IFC’s record financing for the East Asia and Pacific region included $2.34 billion in equity, loans and bonds, including social bonds for financial institutions to support the region’s micro, small and medium-sized (MSMEs) enterprises. MSMEs—collectively EAP’s largest employer—are the region’s growth engine.

Supporting the region’s businesses suffering the impacts of the pandemic, IFC delivered $600 million in long-term finance in Covid-response deals, combined with $100 million in short-term finance to help local exporters and importers increase trade activities, including food and commodities trade during a turbulent global economic period.

Overall in the East Asia and Pacific region, from FY20 to FY22, IFC has committed $2.5 billion in response to Covid-19, including $400 million in short-term finance.

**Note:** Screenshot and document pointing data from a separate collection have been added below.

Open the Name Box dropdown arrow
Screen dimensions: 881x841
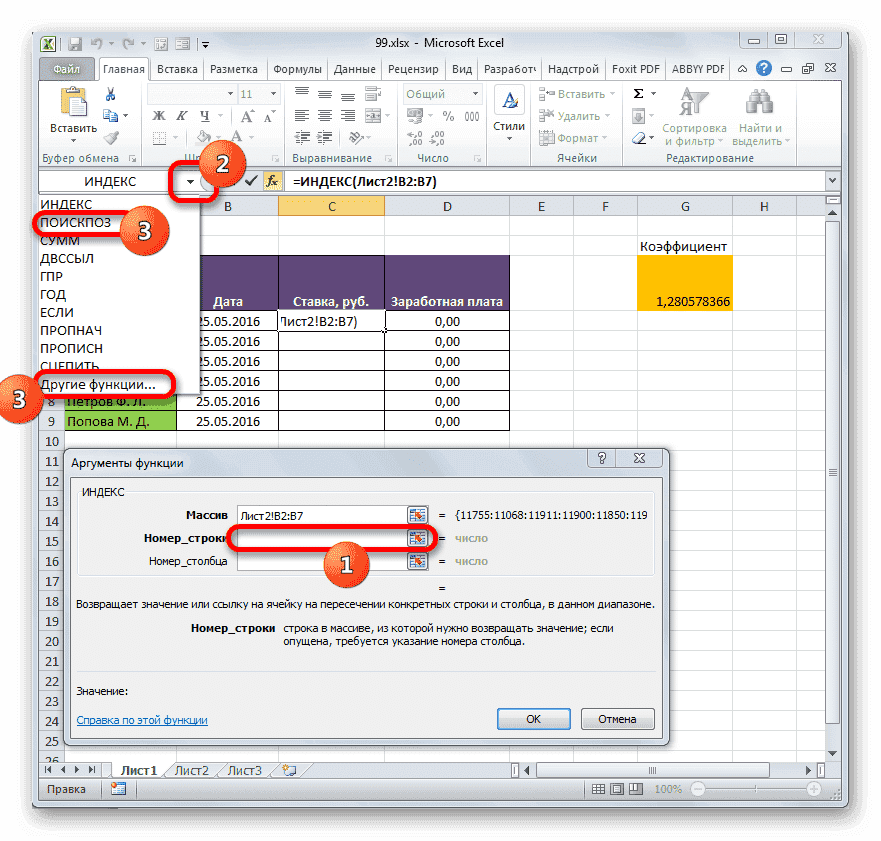point(189,181)
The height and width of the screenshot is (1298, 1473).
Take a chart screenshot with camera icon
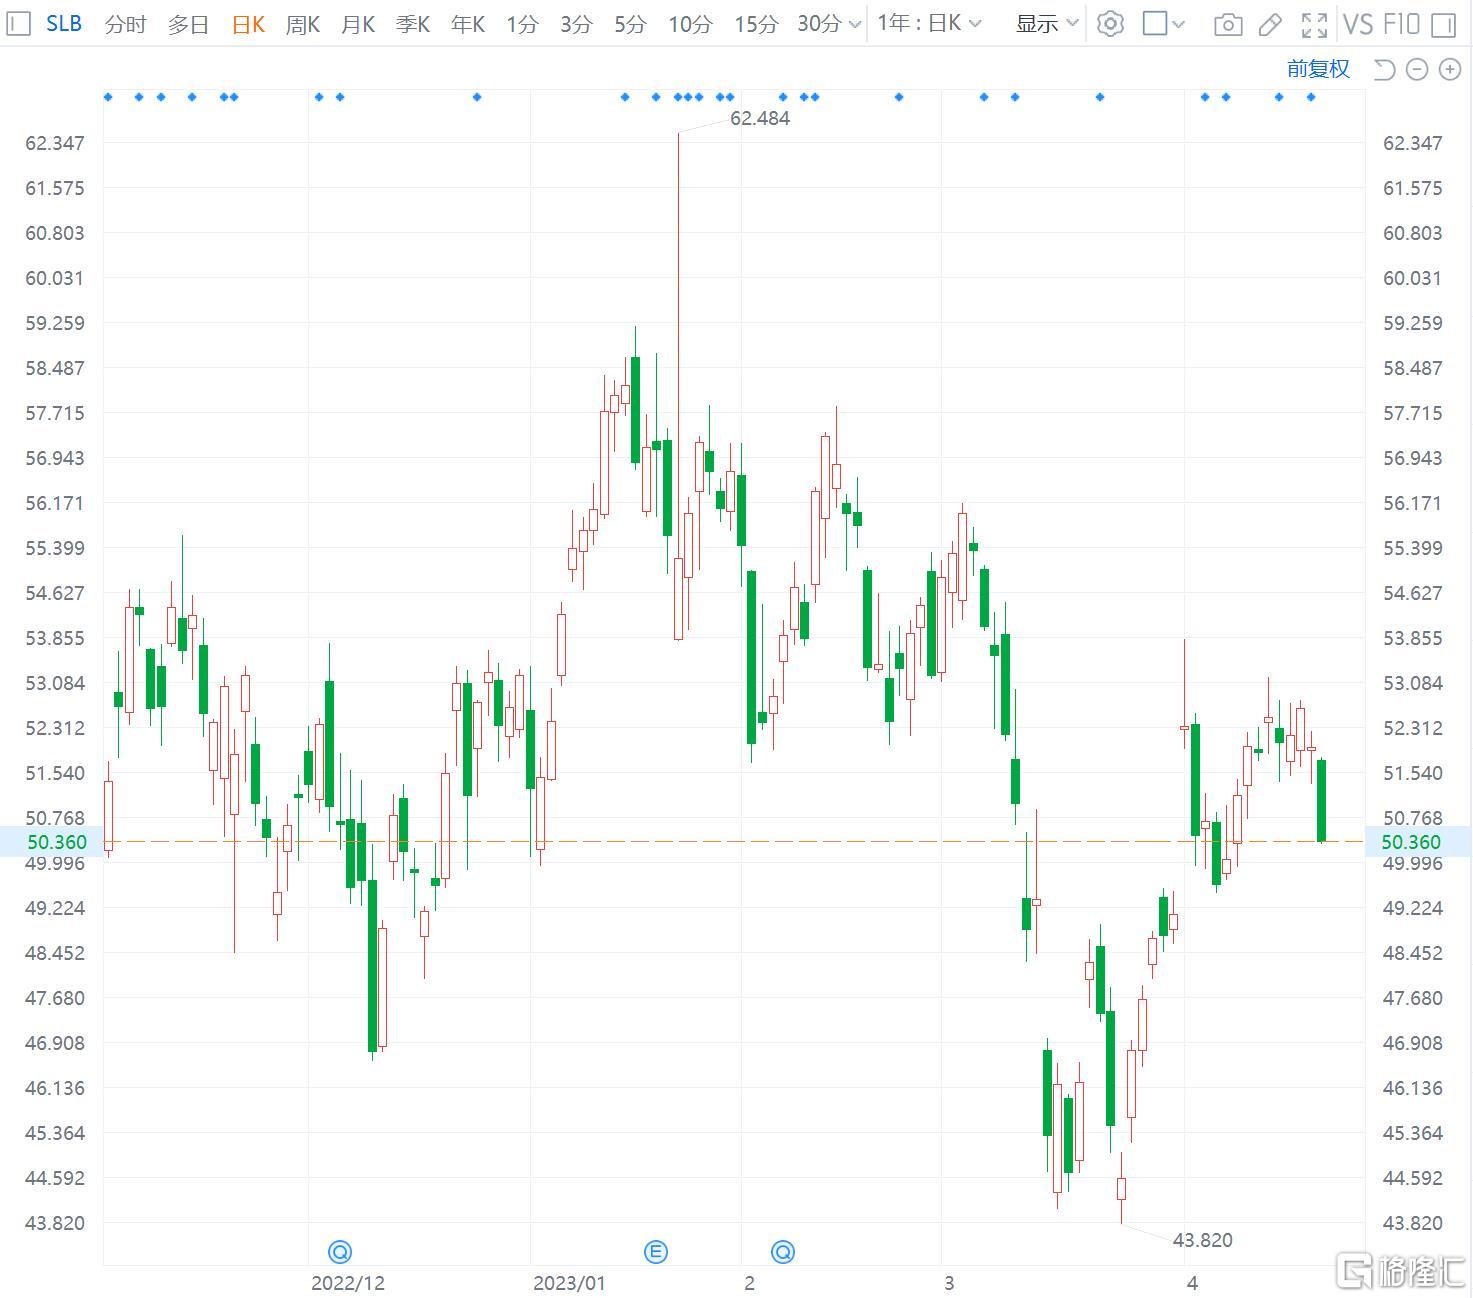[1227, 25]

“With unprecedented global challenges, IFC’s record commitments helped the region weather the impacts of the Covid-19 pandemic, preserve jobs, and focus on a green, resilient, and inclusive recovery path,” said Kim-See Lim, IFC Regional Director for East Asia and  Pacific.

“The past financial year saw many firsts in the climate space, including blue bond issuances to help address marine pollution and support countries’ climate goals. IFC’s first-ever sustainability-linked bond was in the Asia and Pacific region,” she added.

IFC’s commitments included $1.2 billion to support climate projects across the East Asia and Pacific region, including funding for innovative green and blue transactions, and for renewable energy and climate-smart urban infrastructure projects.

Some of these projects included two in the Philippines which were done with Ayala Corporation and e-commerce start-up Growsari.

IFC invested $100 million in the first social bond by Ayala Corporation in the health-care sector to help increase availability of much-needed affordable health-care in the Philippines.

The project with Growsari aimed to protect farmers, micro-retailers, and MSMEs, that are especially vulnerable to economic shocks through the digital transformation of MSMEs.

In fiscal year 2021, IFC committed a record $31.5 billion to private companies and financial institutions in developing countries, leveraging the power of the private sector to end extreme poverty and boost shared prosperity as economies grapple with the impacts of the Covid-19 pandemic.